### Exercise
In the material below, find the line with "The height and width of the screenshot is (371, 545)." and the line with "The height and width of the screenshot is (485, 642).". Output exactly those two lines and all lines between them, leaving out pictures.
Listed records START
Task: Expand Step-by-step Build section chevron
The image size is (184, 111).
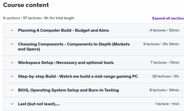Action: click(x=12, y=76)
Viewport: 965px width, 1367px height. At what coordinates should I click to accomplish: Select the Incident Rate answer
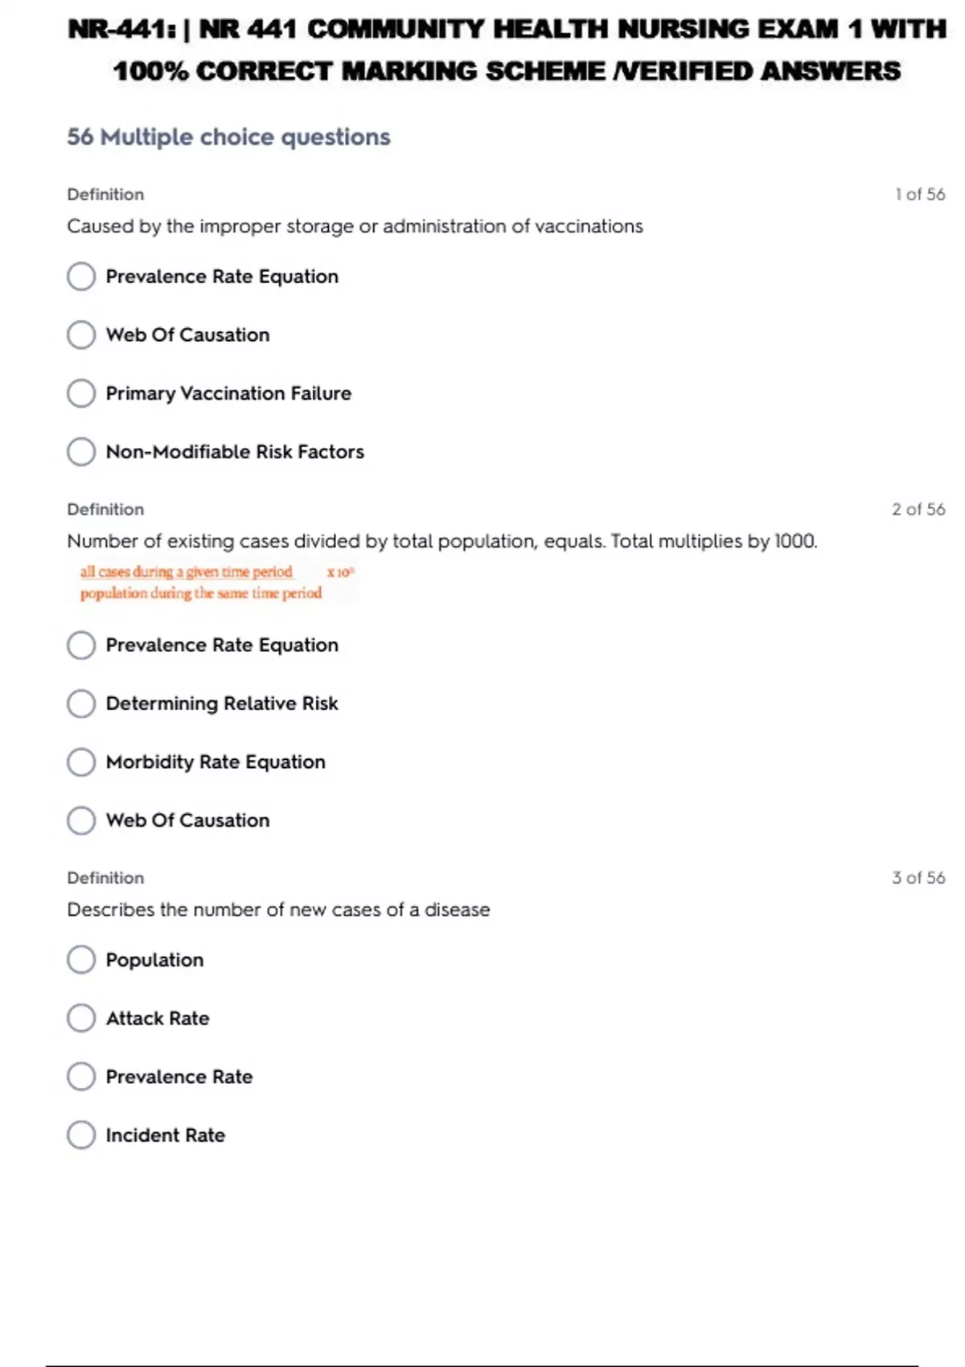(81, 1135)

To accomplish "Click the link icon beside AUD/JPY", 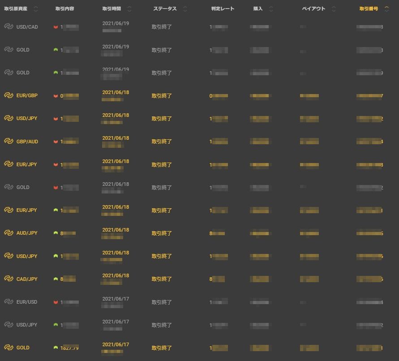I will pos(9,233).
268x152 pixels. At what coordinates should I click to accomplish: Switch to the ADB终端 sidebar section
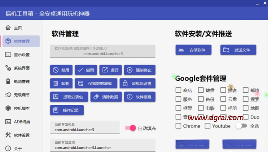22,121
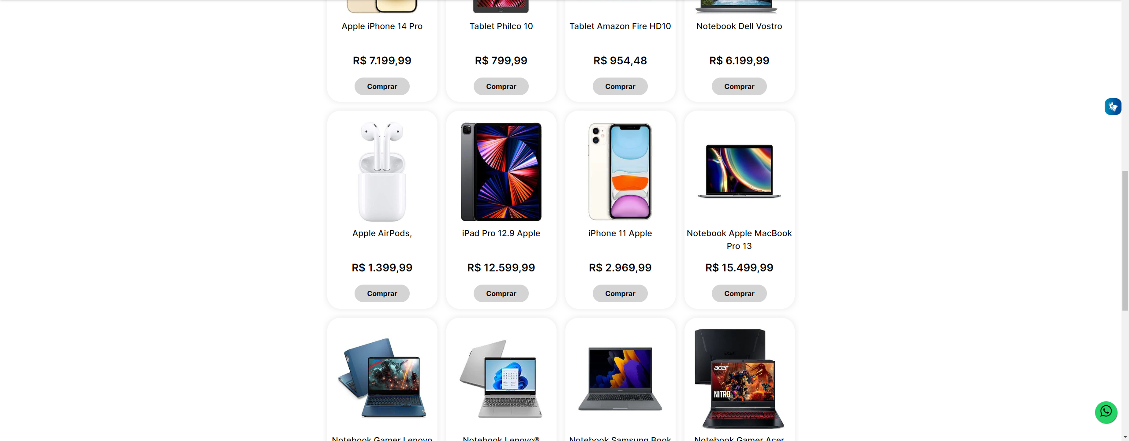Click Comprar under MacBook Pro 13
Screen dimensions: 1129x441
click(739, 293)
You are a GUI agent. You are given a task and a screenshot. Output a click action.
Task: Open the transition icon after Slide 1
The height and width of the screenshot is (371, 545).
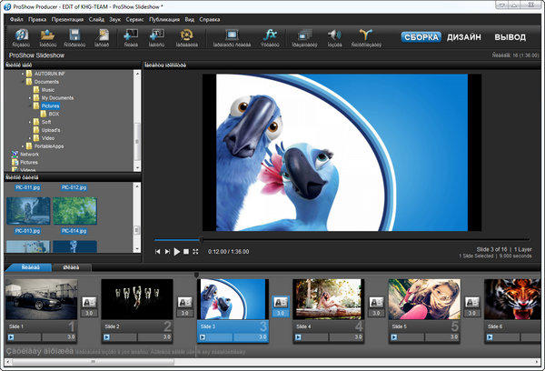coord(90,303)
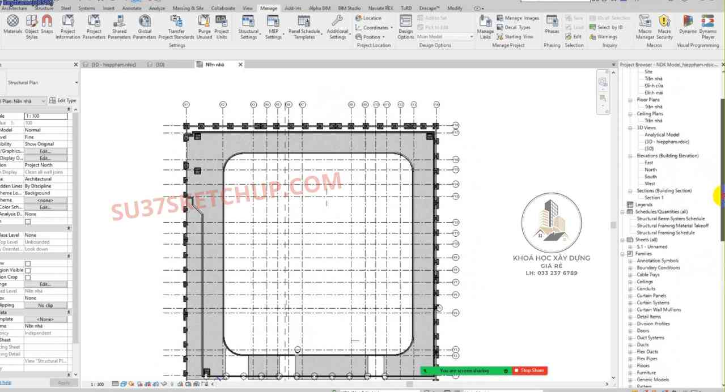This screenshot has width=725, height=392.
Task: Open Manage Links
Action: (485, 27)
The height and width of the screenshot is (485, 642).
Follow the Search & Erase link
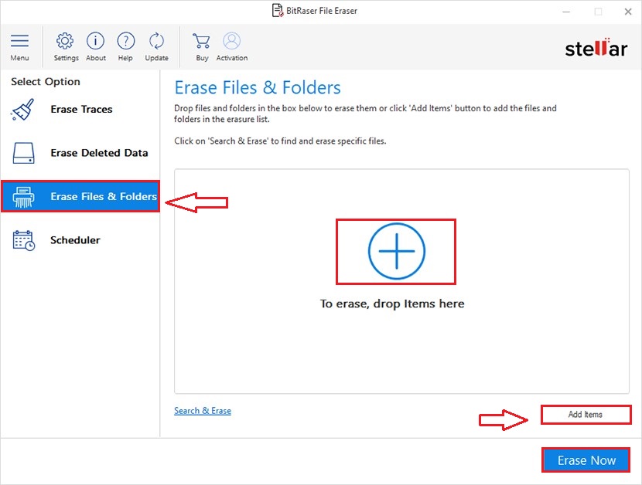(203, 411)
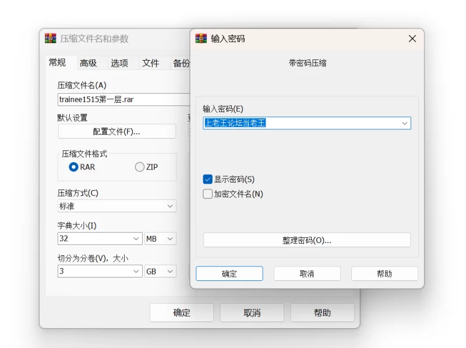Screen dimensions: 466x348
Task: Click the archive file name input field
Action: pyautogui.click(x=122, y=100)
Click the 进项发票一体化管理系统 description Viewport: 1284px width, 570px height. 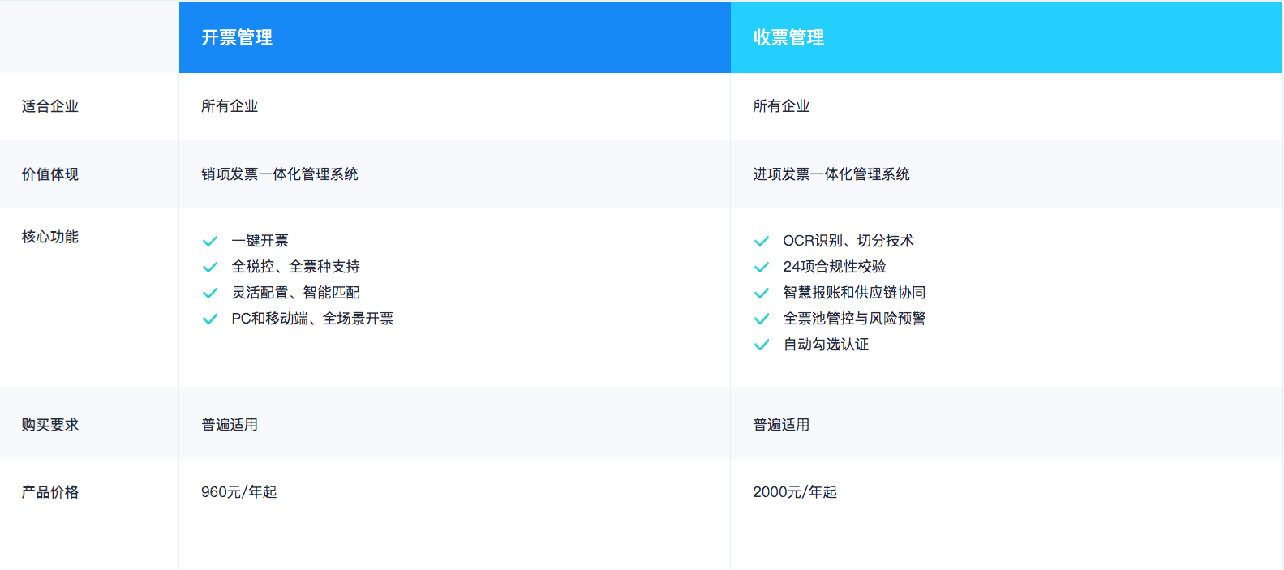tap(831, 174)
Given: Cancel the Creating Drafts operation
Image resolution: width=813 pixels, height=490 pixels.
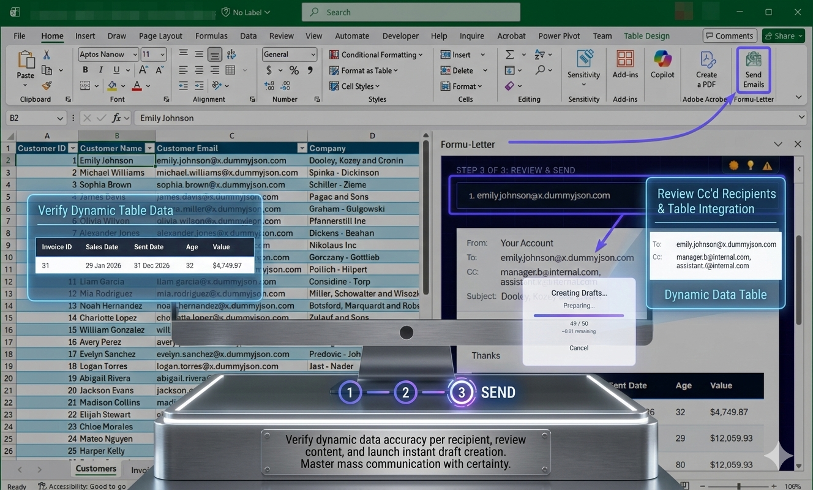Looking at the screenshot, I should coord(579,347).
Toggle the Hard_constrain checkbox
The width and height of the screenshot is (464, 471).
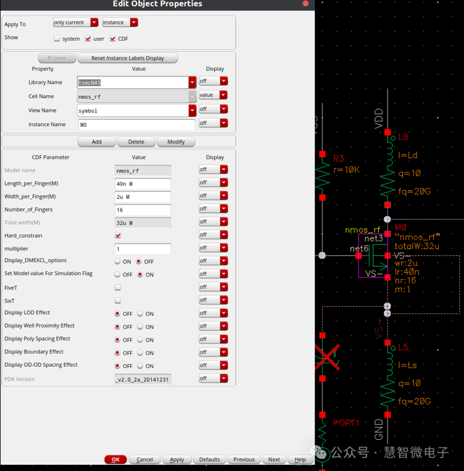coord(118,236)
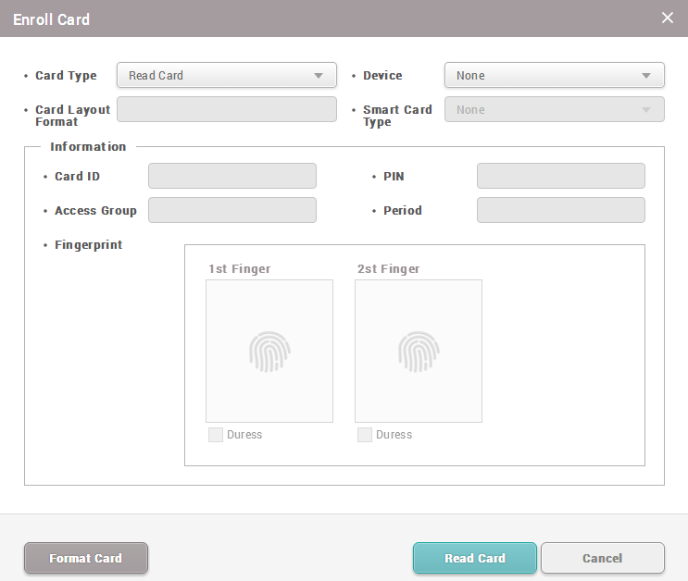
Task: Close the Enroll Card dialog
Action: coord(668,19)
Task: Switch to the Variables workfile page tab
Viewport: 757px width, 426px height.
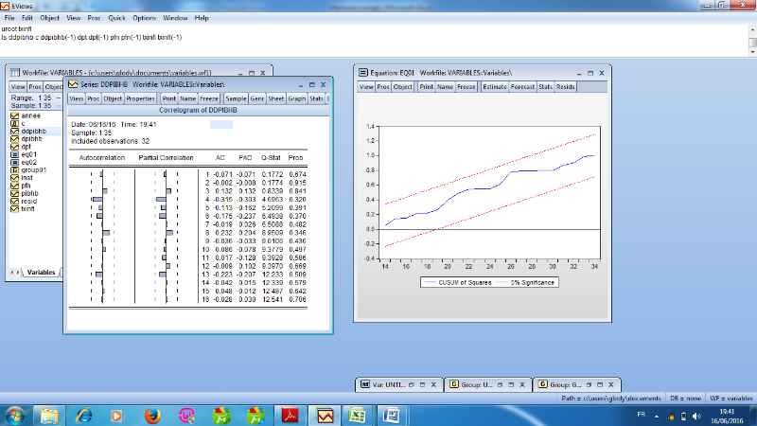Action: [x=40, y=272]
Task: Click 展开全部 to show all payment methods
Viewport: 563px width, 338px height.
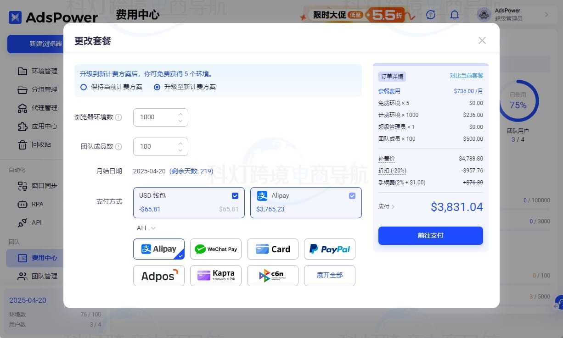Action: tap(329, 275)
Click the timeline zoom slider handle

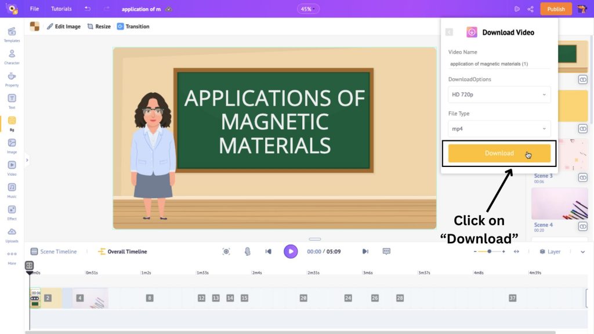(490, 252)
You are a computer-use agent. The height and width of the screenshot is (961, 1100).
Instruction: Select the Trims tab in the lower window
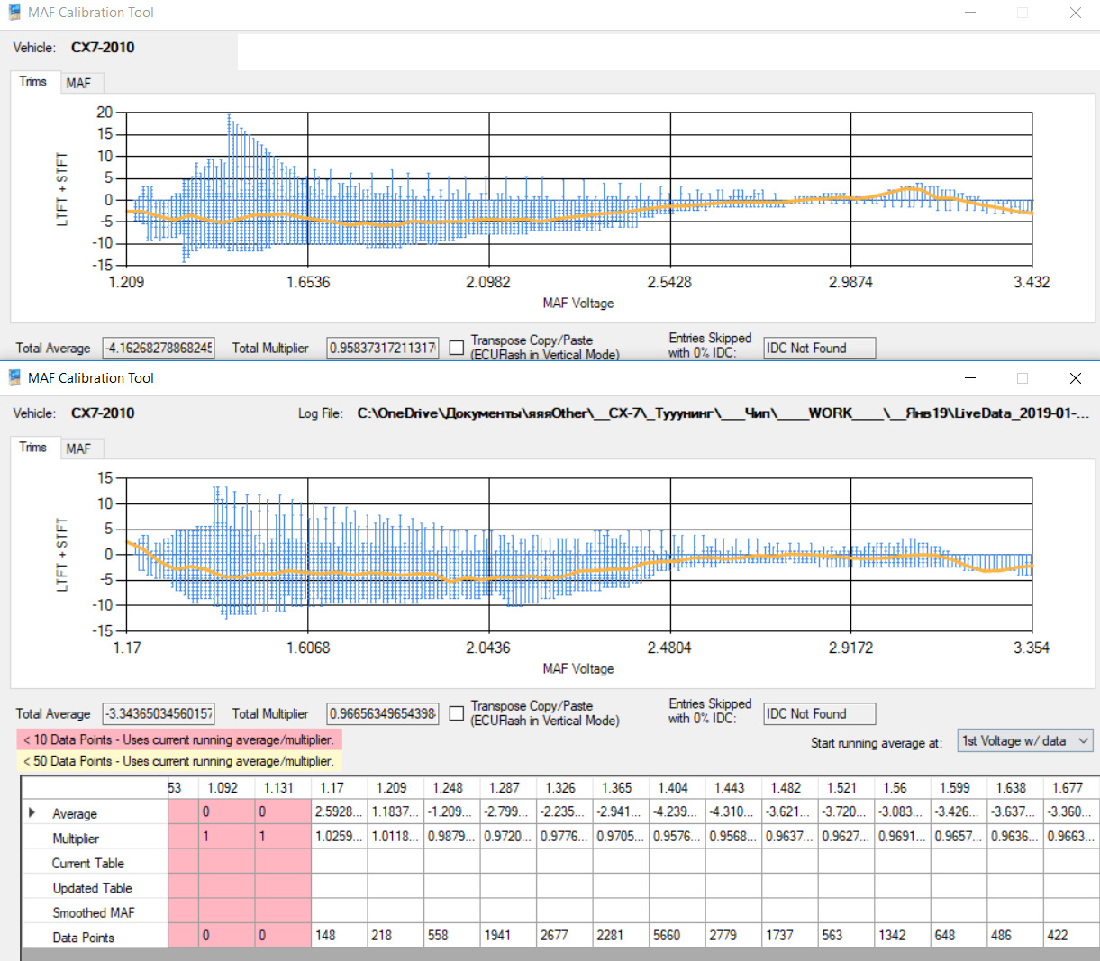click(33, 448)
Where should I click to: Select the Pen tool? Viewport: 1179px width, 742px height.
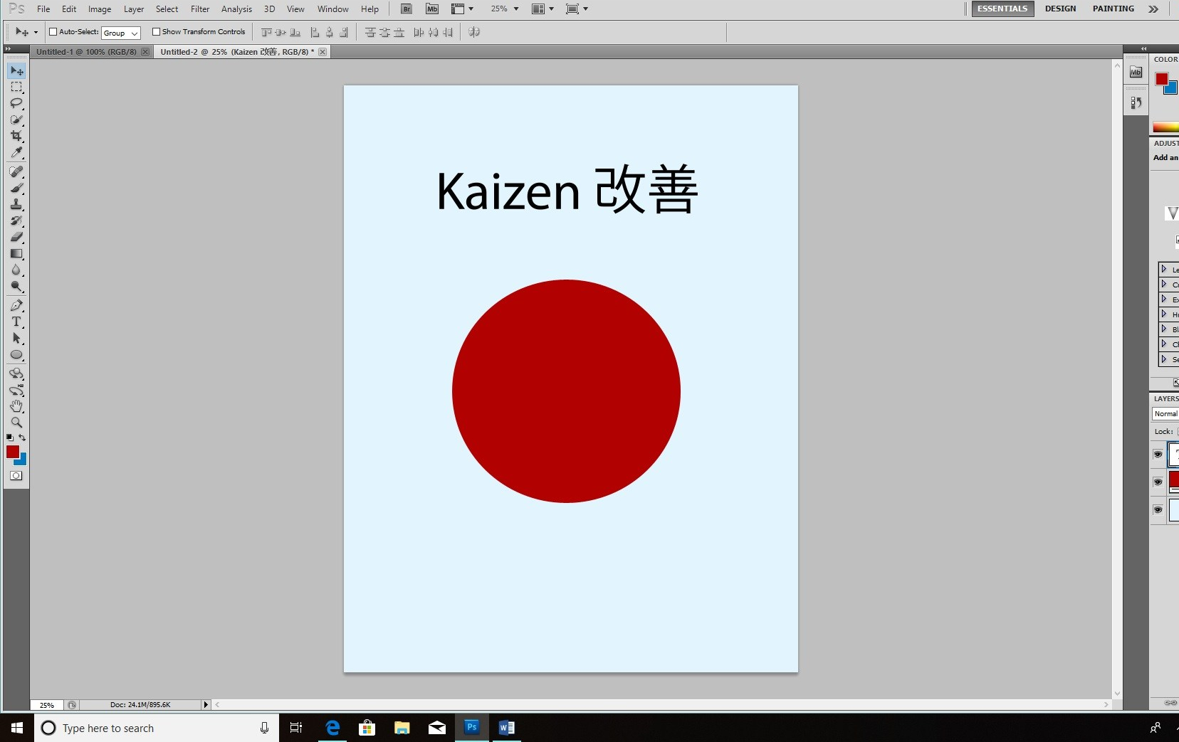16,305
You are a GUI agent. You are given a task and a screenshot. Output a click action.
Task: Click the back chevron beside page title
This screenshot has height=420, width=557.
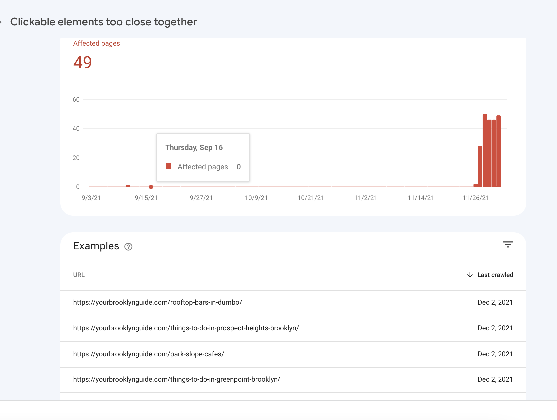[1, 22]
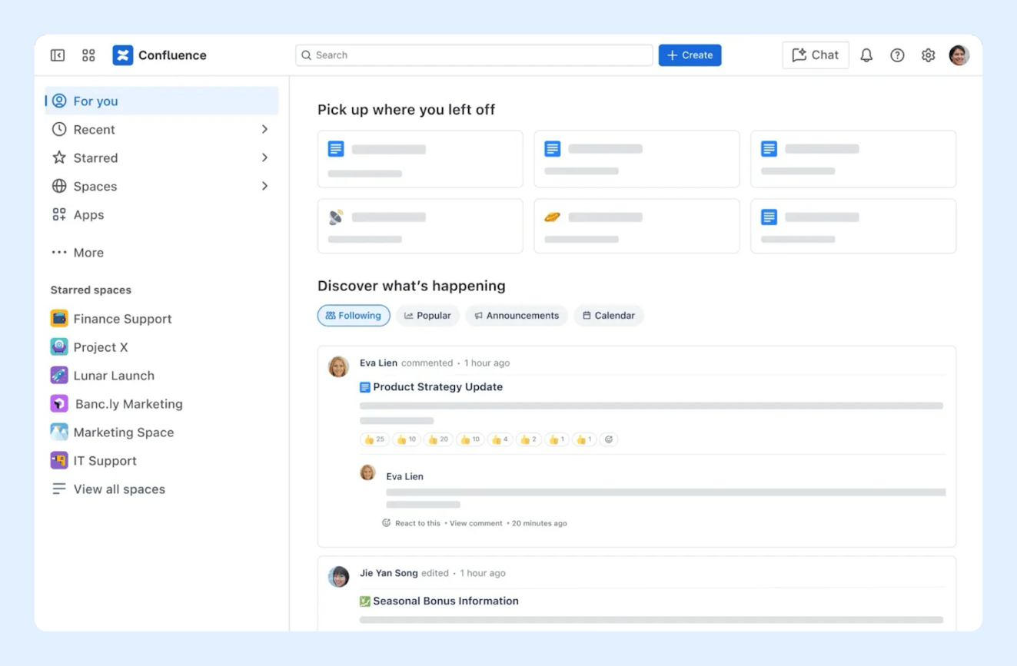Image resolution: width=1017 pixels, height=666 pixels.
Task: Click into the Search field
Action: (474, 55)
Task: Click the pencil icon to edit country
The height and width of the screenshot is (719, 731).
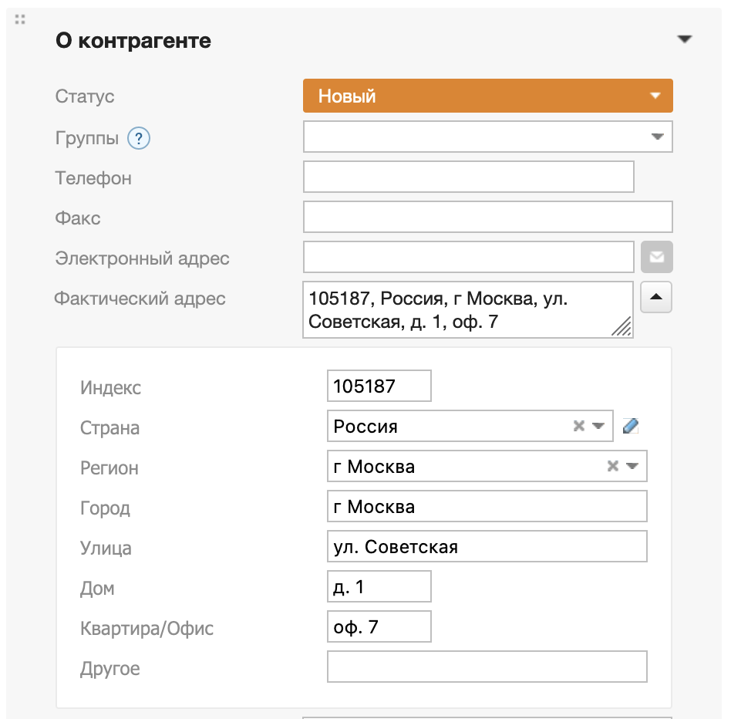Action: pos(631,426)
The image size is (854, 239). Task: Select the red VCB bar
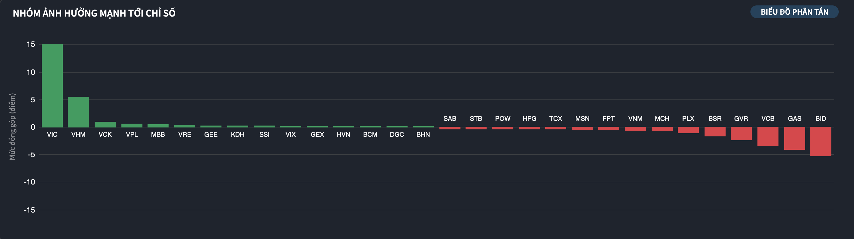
Listed records END
### Exercise solution
The height and width of the screenshot is (371, 545).
coord(90,303)
This screenshot has width=725, height=392.
Task: Open Manage Links
Action: (485, 27)
The height and width of the screenshot is (485, 642).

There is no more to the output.